The Effects of Nickel and Nitrogen on the Stress Corrosion Cracking Susceptibility of Austenitic Stainless Steels in H₂SO₄-NaCl Solution

Abstract

Stress corrosion cracking (SCC) susceptibility was investigated by stress relaxation tests in a H₂SO₄-NaCl solution for a series of vacuum melted 18%Cr-xNi stainless steels (x=8∼30%Ni) and SUS 316 steels with varying nitrogen contents.
As the nickel content of 18%Cr-xNi steels was increased, the time to failure increased adruptly and SCC was not observed in the steels containing 20∼30%Ni for 2500 h. The time to failure of SUS 316 steels containing 0.03∼0.18%N slightly decreased with increasing nitrogen content.
Among the deformation structures only a strain induced α′-martensite reveals a magnetic effect. Magnetic measurements were, therefore, performed to examine the existence of α′-martensite. The permeability of the steels containing 8∼11%Ni became higher with an increase in the degree of prestraining. The same behaviour was not observed on other steels. The time to failure of SUS 316 steels, which did not show any change in permeability, depended on the degree of prestraining. Transmission electron microscopic observations showed the existence of ε-martensite in SUS 316 steels prestrained 10% in elongation.

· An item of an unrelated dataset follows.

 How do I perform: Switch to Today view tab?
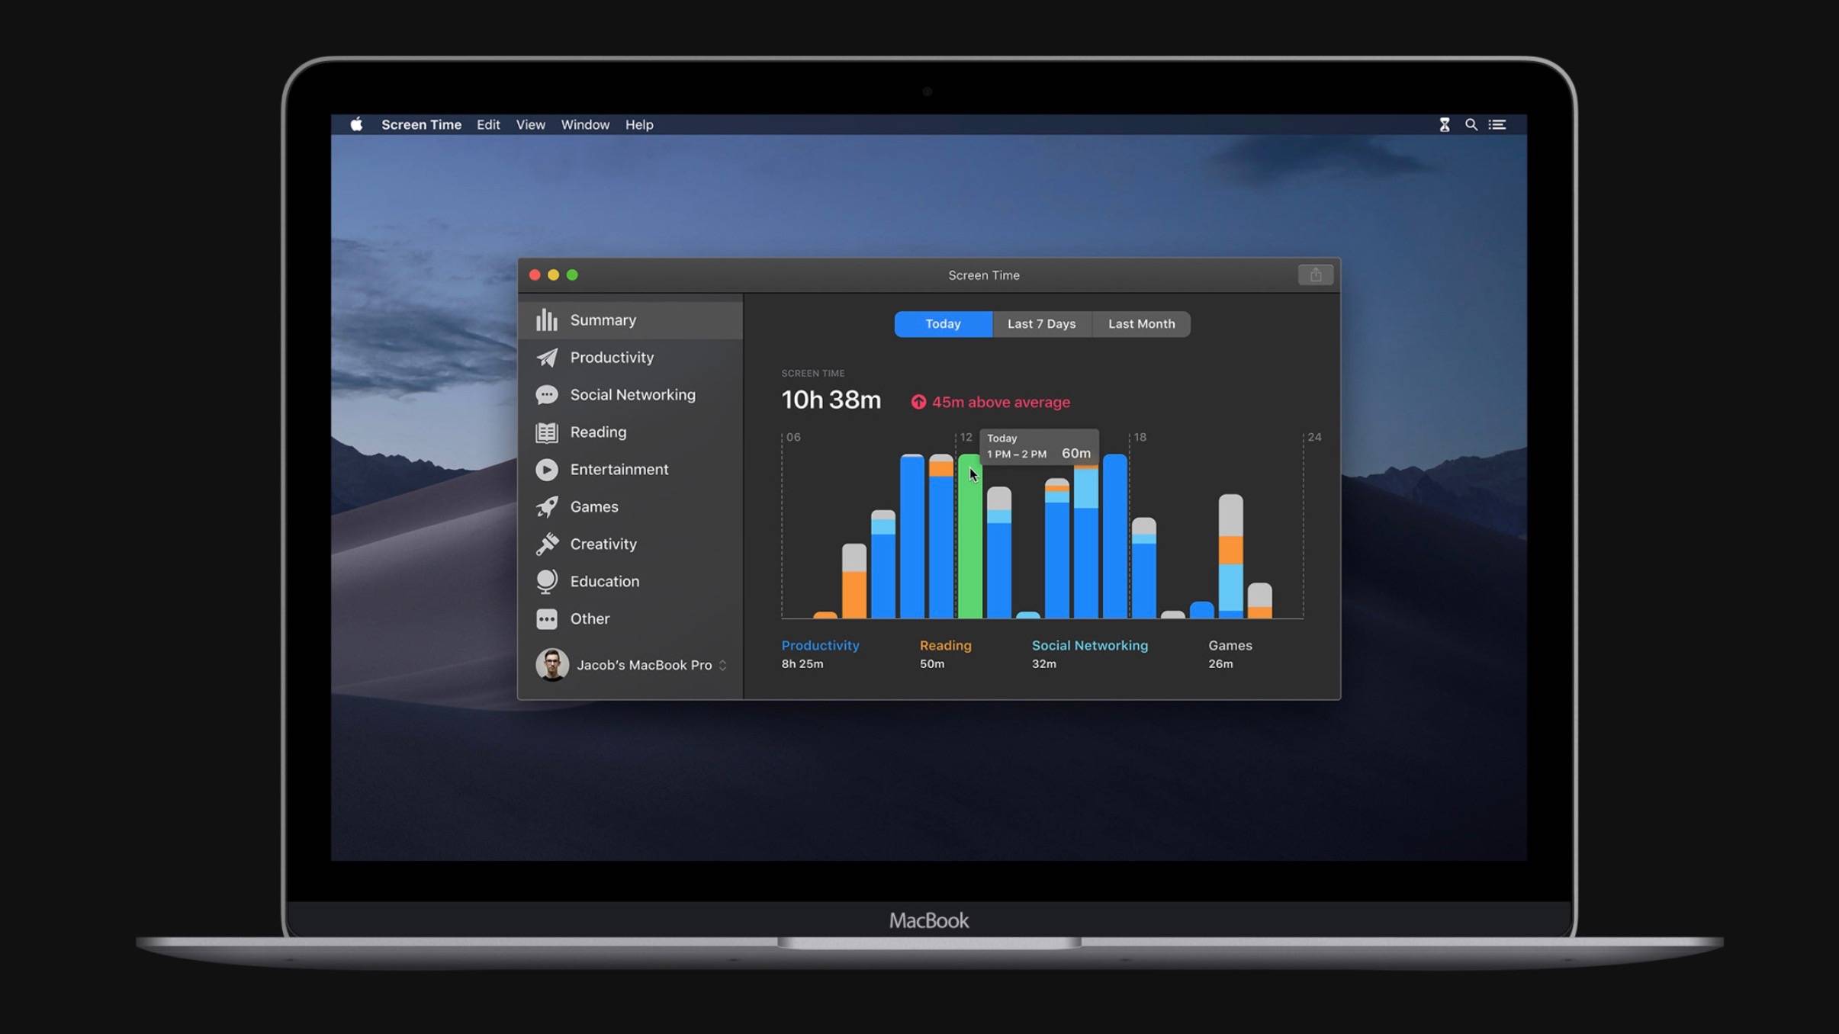(x=944, y=323)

With the increased nickel content, the deformation structures of 10% prestrained specimens changed successively in the order of α′ and ε-martensites (8%Ni, 11%Ni), ε-martensite (13.87%Ni), band structure (14.06%Ni), bundle structure (20%Ni) and cellular structure (30%Ni).
It is thought that the addition of nickel in austenitic stainless steel increases the stacking fault energy and makes the formation of strain induced martensite difficult. This should decrease the transgranular SCC susceptibility of the high Ni steels in a H₂SO₄-NaCl solution.